Ponerse un uniforme sin haber pasado por el duro proceso de formación, sacrificio, disciplina y temple, no es más que disfrazarse
El Leño Pinto Digital
Cápsula naval
Por Homero Luis Lajara Solá
En la mar de los hombres y de las instituciones, no basta con ceñirse un uniforme para ser un verdadero militar.
El uniforme es apenas la vela desplegada; lo que importa es el casco forjado, la travesía recorrida y las tormentas enfrentadas.
Ponerse un uniforme sin haber pasado por el duro proceso de formación, sacrificio, disciplina y temple, no es más que disfrazarse.
Es como izar una bandera sin haber jurado lealtad al pabellón ni haber entendido el arte de gobernar el timón bajo la tormenta.
Tampoco basta con simplemente atravesar una academia militar si luego no se honra, en la vida diaria, el cumplimiento estricto de los preceptos estipulados en la auténtica doctrina militar: respeto incondicional al deber, subordinación a la ley, lealtad al juramento y entereza ante la adversidad.
El militar no solo se forja en las aulas: se templa en la fragua ardiente del cuartel, en la vida de a bordo, en los puertos extraños, en las noches de guardia y en los zafarranchos inesperados.

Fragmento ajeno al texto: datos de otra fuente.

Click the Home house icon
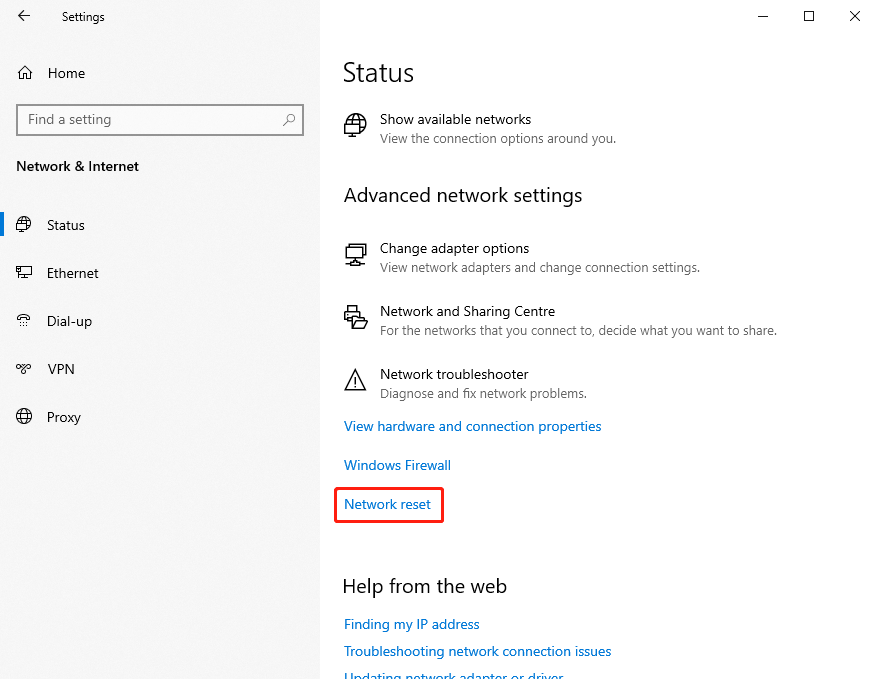This screenshot has height=679, width=878. coord(23,72)
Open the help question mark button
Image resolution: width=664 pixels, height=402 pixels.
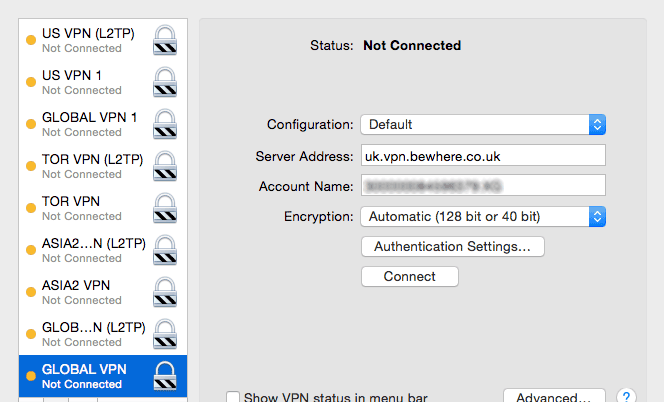point(628,397)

Es allí donde el casco se bate contra la mar de la vida real, donde se cincela el temple que da derecho, por mérito y experiencia, a gobernar una nave o a comandar hombres.
Pretender mandar sin haber navegado las aguas del sacrificio ni haber resistido el vendaval del servicio, es tan insensato como confiar el timón de un bergantín a quien jamás ha visto la mar abierta.
La experiencia, el mérito y la fidelidad a los principios no se improvisan: se ganan, día tras día, guardia tras guardia, zafarrancho tras zafarrancho.
Esta es una lección que debe sembrarse con firmeza en el corazón de las generaciones que vienen: la milicia no es apariencia, es esencia; no es adorno, es misión.
No es adueñarse de un uniforme, es llevar en el alma el juramento hecho ante el mástil, mirando al horizonte, con el honor como único norte.